• **TASK BRIEF**: Beneath this instruction is a block of data; output from it exactly the lines that run from the one containing "Task: Click the England flag beside ENG" through the one containing "Open the 100%", inclusive.

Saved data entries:
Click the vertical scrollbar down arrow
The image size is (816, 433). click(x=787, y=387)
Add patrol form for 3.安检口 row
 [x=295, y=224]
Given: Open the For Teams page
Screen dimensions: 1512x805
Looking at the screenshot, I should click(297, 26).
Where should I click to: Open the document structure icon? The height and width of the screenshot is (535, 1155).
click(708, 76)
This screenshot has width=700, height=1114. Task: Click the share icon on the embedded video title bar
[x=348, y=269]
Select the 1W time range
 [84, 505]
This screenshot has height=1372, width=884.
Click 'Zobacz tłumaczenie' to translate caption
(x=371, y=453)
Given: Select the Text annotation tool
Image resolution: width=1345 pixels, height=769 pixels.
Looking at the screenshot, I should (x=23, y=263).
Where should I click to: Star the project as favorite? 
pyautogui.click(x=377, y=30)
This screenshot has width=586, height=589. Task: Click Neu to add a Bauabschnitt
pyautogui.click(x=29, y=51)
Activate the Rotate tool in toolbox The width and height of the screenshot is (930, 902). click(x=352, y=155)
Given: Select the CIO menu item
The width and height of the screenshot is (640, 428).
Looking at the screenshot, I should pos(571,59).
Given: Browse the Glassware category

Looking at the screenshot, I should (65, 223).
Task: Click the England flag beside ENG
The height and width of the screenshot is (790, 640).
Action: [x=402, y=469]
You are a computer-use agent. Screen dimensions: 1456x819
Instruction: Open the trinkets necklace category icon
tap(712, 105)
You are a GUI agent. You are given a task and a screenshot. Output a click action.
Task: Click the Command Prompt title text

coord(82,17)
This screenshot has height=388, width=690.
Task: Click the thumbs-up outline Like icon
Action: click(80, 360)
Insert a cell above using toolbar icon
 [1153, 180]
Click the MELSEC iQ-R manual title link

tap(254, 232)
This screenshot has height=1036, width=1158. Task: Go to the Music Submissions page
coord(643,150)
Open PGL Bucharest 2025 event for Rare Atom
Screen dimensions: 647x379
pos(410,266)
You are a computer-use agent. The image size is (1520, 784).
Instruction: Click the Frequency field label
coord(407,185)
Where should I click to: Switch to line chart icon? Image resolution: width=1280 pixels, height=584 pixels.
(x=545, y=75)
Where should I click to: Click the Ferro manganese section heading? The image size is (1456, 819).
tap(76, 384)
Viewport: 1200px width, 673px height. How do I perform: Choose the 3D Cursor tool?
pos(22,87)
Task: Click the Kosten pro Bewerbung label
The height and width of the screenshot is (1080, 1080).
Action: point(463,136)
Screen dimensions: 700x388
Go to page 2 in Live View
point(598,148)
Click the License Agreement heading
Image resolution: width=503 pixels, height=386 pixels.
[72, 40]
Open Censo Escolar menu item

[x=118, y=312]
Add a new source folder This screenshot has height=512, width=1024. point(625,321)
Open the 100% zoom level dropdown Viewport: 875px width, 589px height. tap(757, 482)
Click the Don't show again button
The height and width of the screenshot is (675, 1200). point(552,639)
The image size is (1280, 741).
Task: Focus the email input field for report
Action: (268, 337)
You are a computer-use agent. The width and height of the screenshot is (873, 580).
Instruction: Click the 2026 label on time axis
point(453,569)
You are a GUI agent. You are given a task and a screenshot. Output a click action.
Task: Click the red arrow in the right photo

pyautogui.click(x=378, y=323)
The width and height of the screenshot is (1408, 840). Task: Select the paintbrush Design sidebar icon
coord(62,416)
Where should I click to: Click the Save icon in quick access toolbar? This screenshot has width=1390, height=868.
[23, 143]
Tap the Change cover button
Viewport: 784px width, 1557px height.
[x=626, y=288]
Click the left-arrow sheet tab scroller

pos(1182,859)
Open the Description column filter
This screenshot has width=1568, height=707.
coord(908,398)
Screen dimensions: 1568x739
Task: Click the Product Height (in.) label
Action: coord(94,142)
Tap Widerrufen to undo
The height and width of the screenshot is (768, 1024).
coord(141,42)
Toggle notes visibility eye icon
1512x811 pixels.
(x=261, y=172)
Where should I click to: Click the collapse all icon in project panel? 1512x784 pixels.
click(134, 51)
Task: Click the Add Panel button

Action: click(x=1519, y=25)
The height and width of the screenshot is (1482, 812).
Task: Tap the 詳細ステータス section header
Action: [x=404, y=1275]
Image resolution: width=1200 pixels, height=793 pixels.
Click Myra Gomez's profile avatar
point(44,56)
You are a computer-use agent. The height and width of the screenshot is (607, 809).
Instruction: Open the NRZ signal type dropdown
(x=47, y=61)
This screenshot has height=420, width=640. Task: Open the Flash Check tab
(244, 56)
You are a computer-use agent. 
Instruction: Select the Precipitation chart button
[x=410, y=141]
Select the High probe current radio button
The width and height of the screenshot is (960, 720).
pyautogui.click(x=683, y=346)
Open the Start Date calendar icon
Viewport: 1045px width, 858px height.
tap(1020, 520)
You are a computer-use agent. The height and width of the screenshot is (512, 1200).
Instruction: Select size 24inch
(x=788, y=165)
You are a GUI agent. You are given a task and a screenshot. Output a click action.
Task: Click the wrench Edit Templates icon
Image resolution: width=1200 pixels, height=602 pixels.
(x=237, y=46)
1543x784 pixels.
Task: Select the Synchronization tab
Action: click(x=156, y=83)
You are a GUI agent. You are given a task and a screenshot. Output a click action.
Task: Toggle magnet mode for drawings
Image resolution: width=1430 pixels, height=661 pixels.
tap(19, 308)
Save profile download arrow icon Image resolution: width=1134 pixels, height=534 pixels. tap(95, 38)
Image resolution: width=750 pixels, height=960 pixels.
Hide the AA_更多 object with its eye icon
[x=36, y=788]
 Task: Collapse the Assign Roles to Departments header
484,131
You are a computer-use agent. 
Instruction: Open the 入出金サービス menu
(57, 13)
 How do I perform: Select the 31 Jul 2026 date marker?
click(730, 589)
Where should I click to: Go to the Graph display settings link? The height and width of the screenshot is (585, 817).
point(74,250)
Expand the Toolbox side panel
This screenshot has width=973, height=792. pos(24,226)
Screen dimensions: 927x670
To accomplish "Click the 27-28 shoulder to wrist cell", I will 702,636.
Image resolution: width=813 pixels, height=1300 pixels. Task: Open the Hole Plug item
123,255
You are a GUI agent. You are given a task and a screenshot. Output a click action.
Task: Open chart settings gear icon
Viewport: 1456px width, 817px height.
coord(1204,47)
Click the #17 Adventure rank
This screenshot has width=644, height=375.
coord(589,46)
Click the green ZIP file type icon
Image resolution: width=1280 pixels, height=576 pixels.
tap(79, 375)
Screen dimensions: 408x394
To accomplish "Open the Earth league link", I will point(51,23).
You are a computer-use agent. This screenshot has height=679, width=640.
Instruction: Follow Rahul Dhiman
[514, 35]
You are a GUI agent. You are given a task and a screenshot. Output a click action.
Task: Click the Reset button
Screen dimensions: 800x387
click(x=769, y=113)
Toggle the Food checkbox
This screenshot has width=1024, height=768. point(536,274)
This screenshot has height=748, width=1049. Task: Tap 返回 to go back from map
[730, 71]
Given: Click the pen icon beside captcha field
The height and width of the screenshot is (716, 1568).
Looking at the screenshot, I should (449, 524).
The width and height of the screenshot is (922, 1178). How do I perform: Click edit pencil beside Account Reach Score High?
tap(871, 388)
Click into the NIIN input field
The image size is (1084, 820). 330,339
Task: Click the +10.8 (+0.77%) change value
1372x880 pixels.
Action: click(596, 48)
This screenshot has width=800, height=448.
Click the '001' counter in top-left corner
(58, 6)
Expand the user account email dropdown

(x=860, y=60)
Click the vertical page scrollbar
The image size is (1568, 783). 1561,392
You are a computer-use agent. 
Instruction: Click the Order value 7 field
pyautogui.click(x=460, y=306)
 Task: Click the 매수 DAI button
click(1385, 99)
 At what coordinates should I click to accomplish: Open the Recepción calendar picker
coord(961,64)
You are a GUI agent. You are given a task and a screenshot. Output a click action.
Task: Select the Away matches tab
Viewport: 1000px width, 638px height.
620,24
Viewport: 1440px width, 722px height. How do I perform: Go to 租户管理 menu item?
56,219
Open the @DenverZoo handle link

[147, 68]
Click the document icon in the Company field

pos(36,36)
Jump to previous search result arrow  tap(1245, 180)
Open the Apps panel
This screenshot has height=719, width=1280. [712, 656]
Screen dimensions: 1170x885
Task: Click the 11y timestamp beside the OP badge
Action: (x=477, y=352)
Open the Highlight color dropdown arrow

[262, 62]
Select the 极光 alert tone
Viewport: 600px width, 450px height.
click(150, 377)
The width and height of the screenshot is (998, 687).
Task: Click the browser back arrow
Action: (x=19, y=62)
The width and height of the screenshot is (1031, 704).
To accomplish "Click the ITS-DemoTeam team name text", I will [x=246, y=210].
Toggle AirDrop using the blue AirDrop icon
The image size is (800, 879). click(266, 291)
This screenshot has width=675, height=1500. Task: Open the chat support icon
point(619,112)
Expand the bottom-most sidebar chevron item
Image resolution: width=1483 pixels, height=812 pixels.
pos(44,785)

• **EXERCISE RESULT**:
Task: Click the England flag beside ENG
The height and width of the screenshot is (790, 640).
Action: [x=402, y=469]
You are a computer-use agent. Screen dimensions: 1456x819
Instruction: Open the trinkets necklace category icon
tap(712, 105)
You are a GUI agent. You are given a task and a screenshot. Output a click action.
Task: Click the Command Prompt title text

coord(82,17)
This screenshot has height=388, width=690.
Task: Click the thumbs-up outline Like icon
Action: click(80, 360)
Insert a cell above using toolbar icon
 [1153, 180]
Click the MELSEC iQ-R manual title link

tap(254, 232)
This screenshot has height=1036, width=1158. Task: Go to the Music Submissions page
coord(643,150)
Open PGL Bucharest 2025 event for Rare Atom
Screen dimensions: 647x379
pos(410,266)
You are a computer-use agent. The image size is (1520, 784).
Instruction: Click the Frequency field label
coord(407,185)
Where should I click to: Switch to line chart icon? Image resolution: width=1280 pixels, height=584 pixels.
(x=545, y=75)
Where should I click to: Click the Ferro manganese section heading? The image size is (1456, 819).
tap(76, 384)
Viewport: 1200px width, 673px height. How do I perform: Choose the 3D Cursor tool?
pos(22,87)
Task: Click the Kosten pro Bewerbung label
The height and width of the screenshot is (1080, 1080).
Action: point(463,136)
Screen dimensions: 700x388
Go to page 2 in Live View
point(598,148)
Click the License Agreement heading
Image resolution: width=503 pixels, height=386 pixels.
[72, 40]
Open Censo Escolar menu item

[x=118, y=312]
Add a new source folder This screenshot has height=512, width=1024. point(625,321)
Open the 100% zoom level dropdown Viewport: 875px width, 589px height. tap(757, 482)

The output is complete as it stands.